L'industria orologiera svizzera, con la sua radicata predilezione per gli oggetti precisi ed efficienti, è spesso beatamente ignara del fatto che il mondo, già da tempo, non abbia più questa necessità. Quale contraltare all'evidente progredire della cultura consumistica e tecnologica, l’industria orologiera si è rivolta ai demoni della moda per vendere i propri beni, e con ragguardevole successo, grazie alla forza con cui l'immagine e lo status si misurano con l'autostima di ogni consumatore che si rispetti. Il patto con il diavolo dell'immagine ha dato nuova vita al settore in quanto industria produttrice di beni di lusso, il cui perdurare e il cui sostegno alle comunità artistiche e artigianali tradizionali sono imperniati sull'idea che il tempo è prezioso, così come lo sono gli oggetti tradizionali ideati per indicarlo.

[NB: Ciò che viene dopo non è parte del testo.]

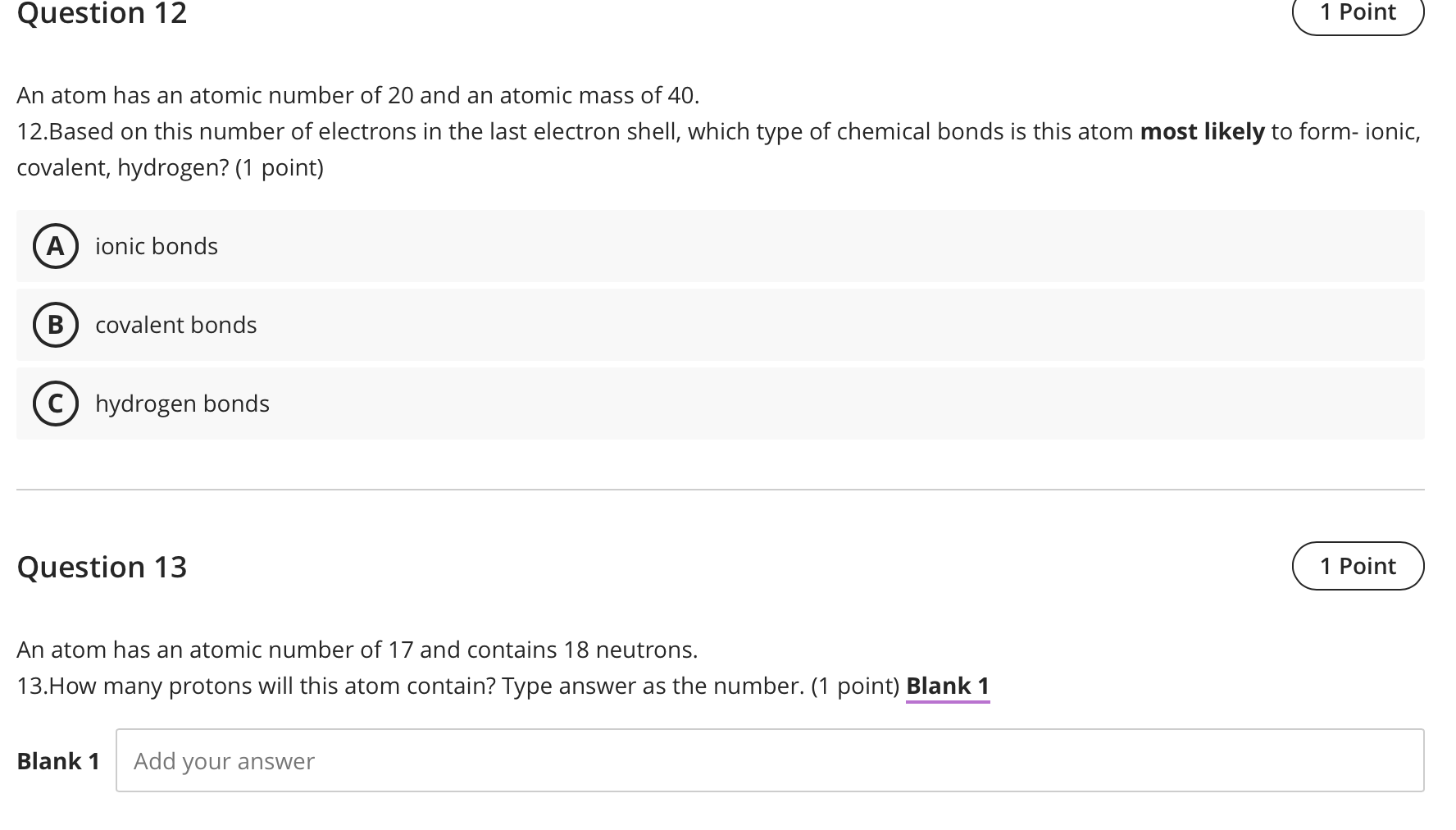
Task: Select the radio button labeled A
Action: coord(54,246)
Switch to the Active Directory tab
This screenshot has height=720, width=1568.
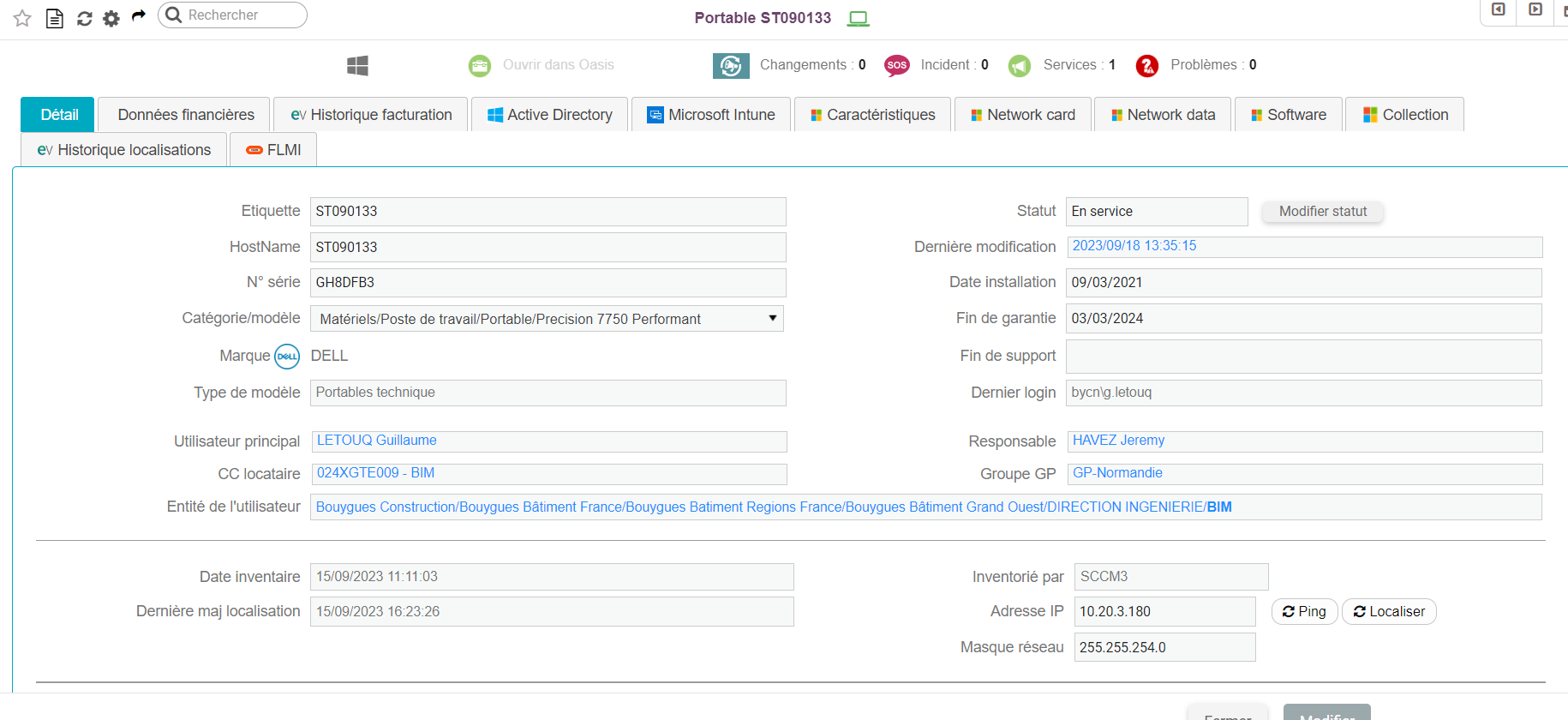[549, 115]
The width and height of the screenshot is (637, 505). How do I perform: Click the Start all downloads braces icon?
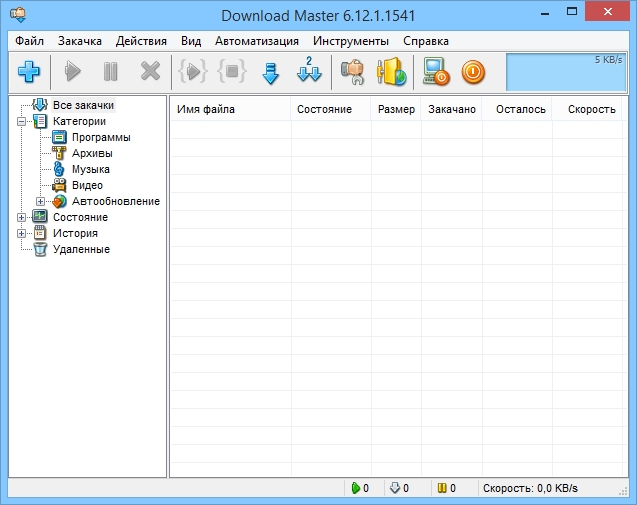191,72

La nostalgia per gli orologi vintage è divampata in parte perché gli intenditori guardano con affetto ai tempi in cui gli orologi erano venduti in quanto orologi e l'arte era più democratica. L'odierna industria orologiera è legata in modo indissolubile alla nozione secondo cui il tempo è un lusso e il lusso deve essere esclusivo. In questo contesto, l'esclusività non è rappresentata dall'effettiva rarità, bensì dal prezzo. Il costo degli orologi è schizzato alle stelle quando l'industria orologiera svizzera ha lasciato intendere che i suoi prodotti sono destinati solo ai ricchi, ai più ricchi e agli ultra-ricchi. Con un po’ di fortuna, potremmo ricadere in una di queste categorie.

Continuare ad aderire a un sistema simile è pura follia. Sappiamo che è irrazionale, tuttavia lo sforzo di molti uomini e donne intelligenti promuove la longevità dell'eterna industria orologiera, che prospera vendendo qualcosa di piuttosto raro e inaspettato: l'arte che gli uomini desiderano veramente. Gli orologi sono una trappola irresistibile per l'uomo colto e dotato del gusto per il dettaglio. Nonostante il mercato orologiero femminile rivesta grande importanza, i segnatempo più complicati ed eclatanti al mondo sono progettati per il polso degli uomini. Signori avveduti e persino parsimoniosi con a disposizione un reddito sufficiente possono essere irretiti dal fascino di un segnatempo meccanico di pregiata fattura. La razionalità cede le armi mentre ci lasciamo ammaliare dal richiamo delle sirene: la storia, la tecnologia meccanica e l'artigianalità manuale. Non abbiamo alcun motivo razionale per amare i segnatempo se non il fatto che rappresentino una bellezza ineguagliata da tutti gli altri oggetti che abbiamo a disposizione.

Gli amanti degli orologi, come l'industria orologiera stessa, sono inestricabilmente legati in un perpetuo balletto di co-dipendenza. Chiudendo gli occhi mentre danziamo metaforicamente l'uno intorno all'altro, dimentichiamo la nostra follia, perché ci sentiamo in ottima compagnia. Forse il massimo del lusso non è il tempo, bensì la libertà di poter talvolta abbandonare la logica e la ragione.